● **The problem**: Write out all of the records precisely. Skip anything that is a picture.

● **Saved data entries**:
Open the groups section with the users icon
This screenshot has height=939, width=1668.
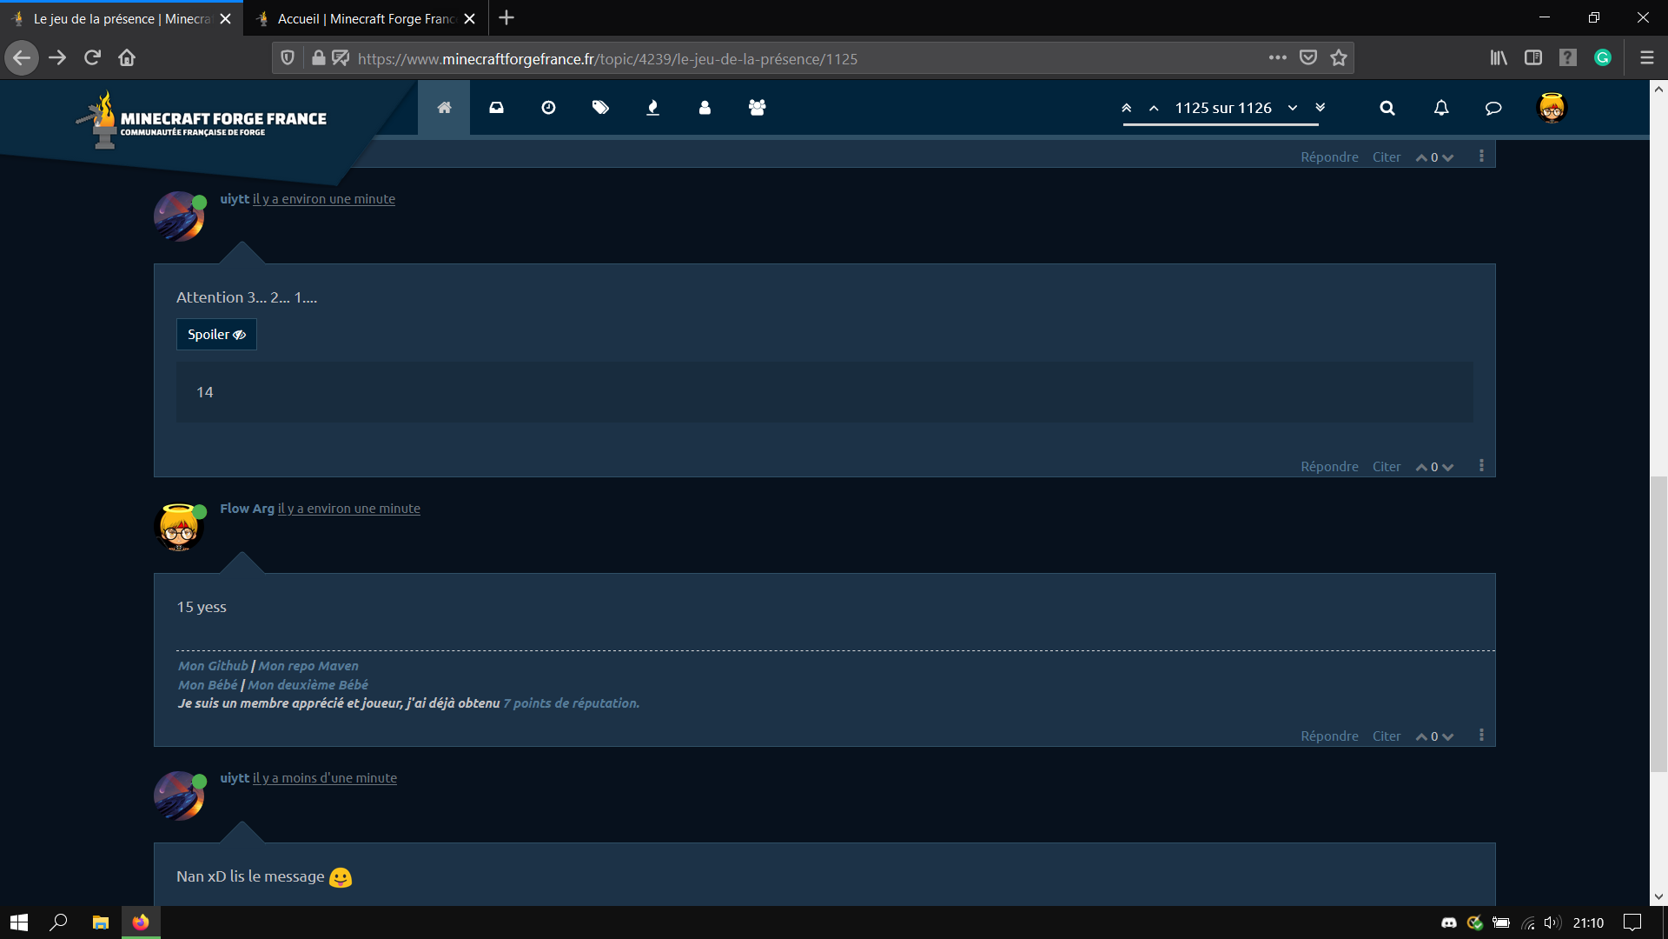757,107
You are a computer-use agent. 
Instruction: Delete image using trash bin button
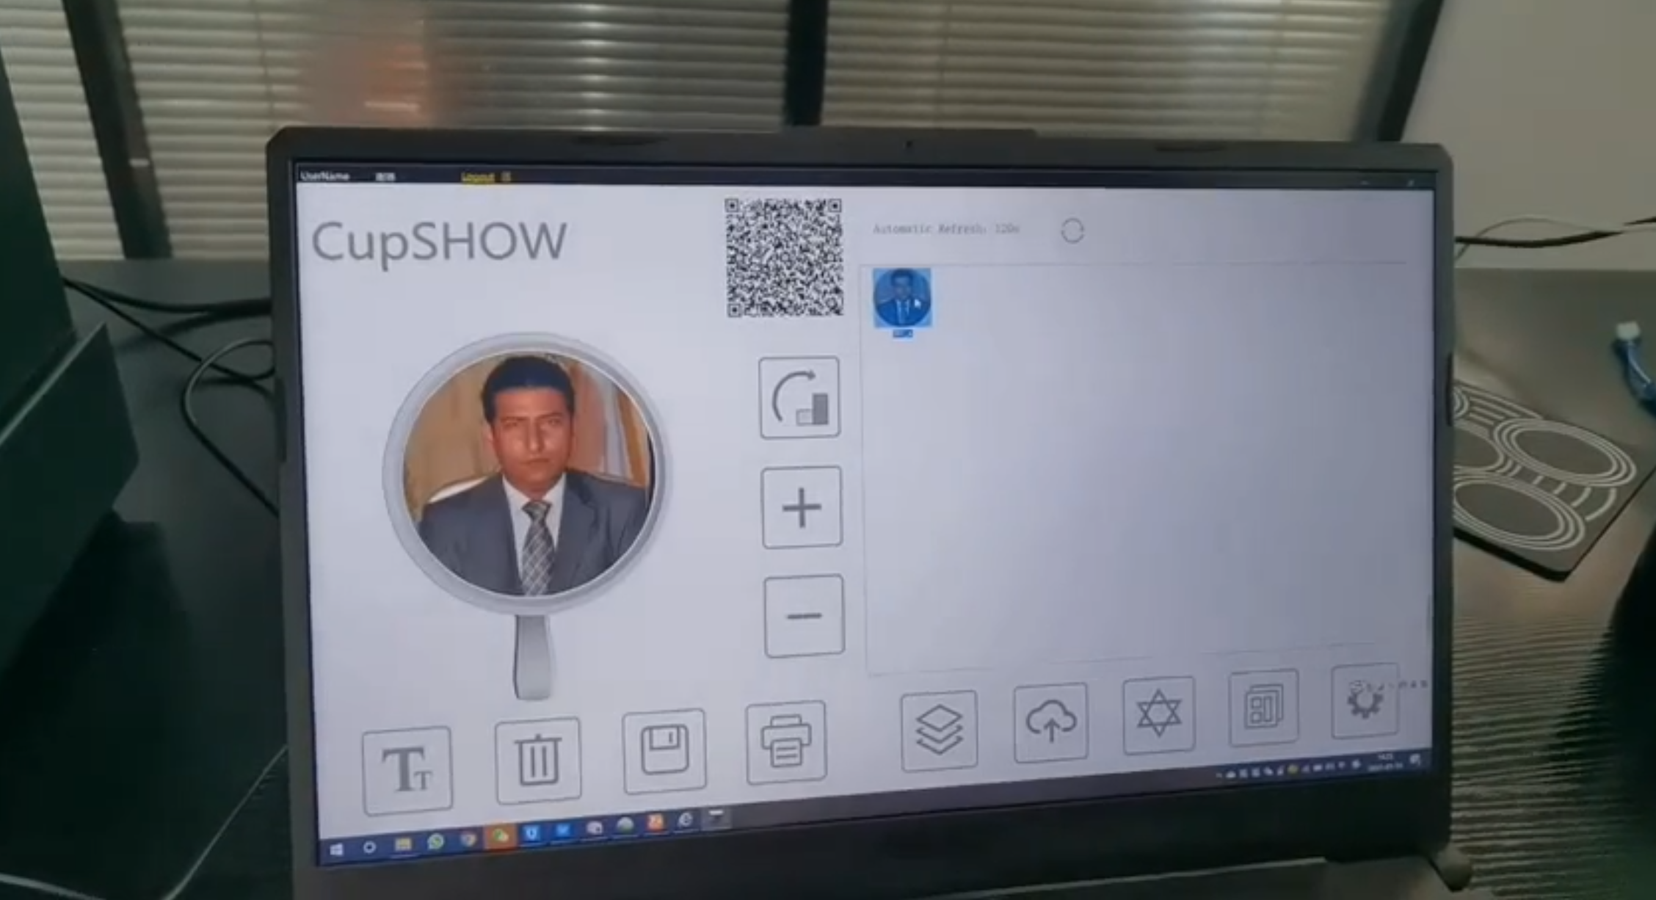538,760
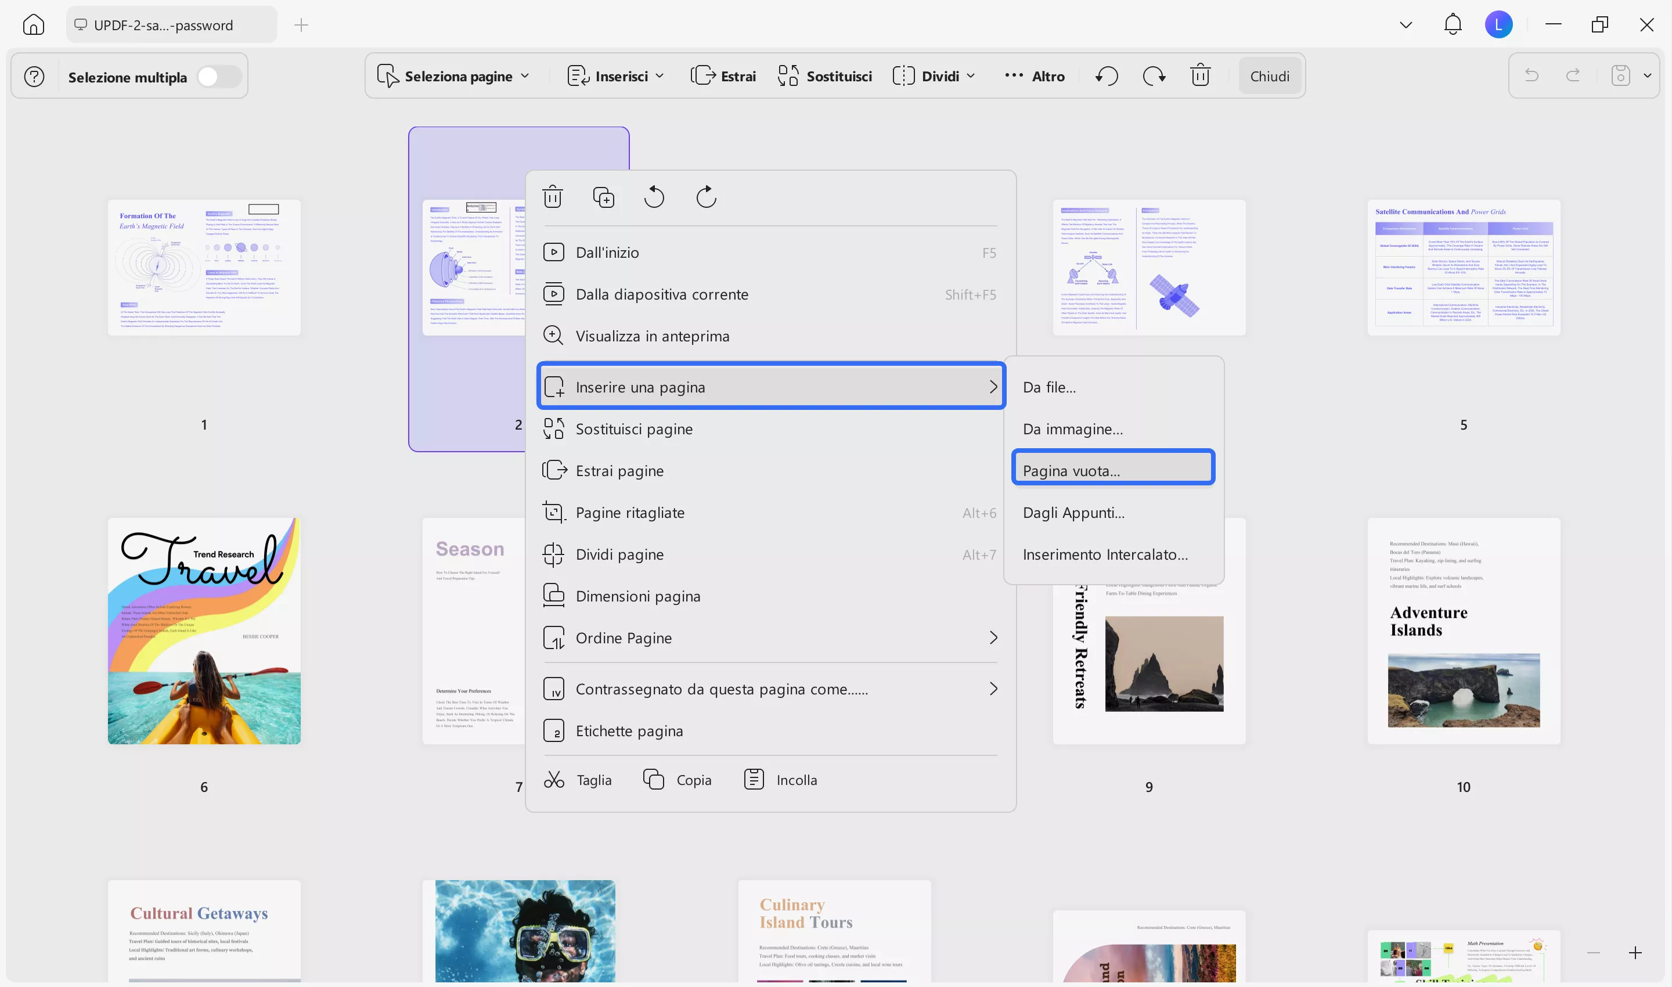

● **Task result**:
Open the groups section with the users icon
This screenshot has height=939, width=1668.
757,107
You are a computer-use agent. 
Instruction: Delete image using trash bin button
538,760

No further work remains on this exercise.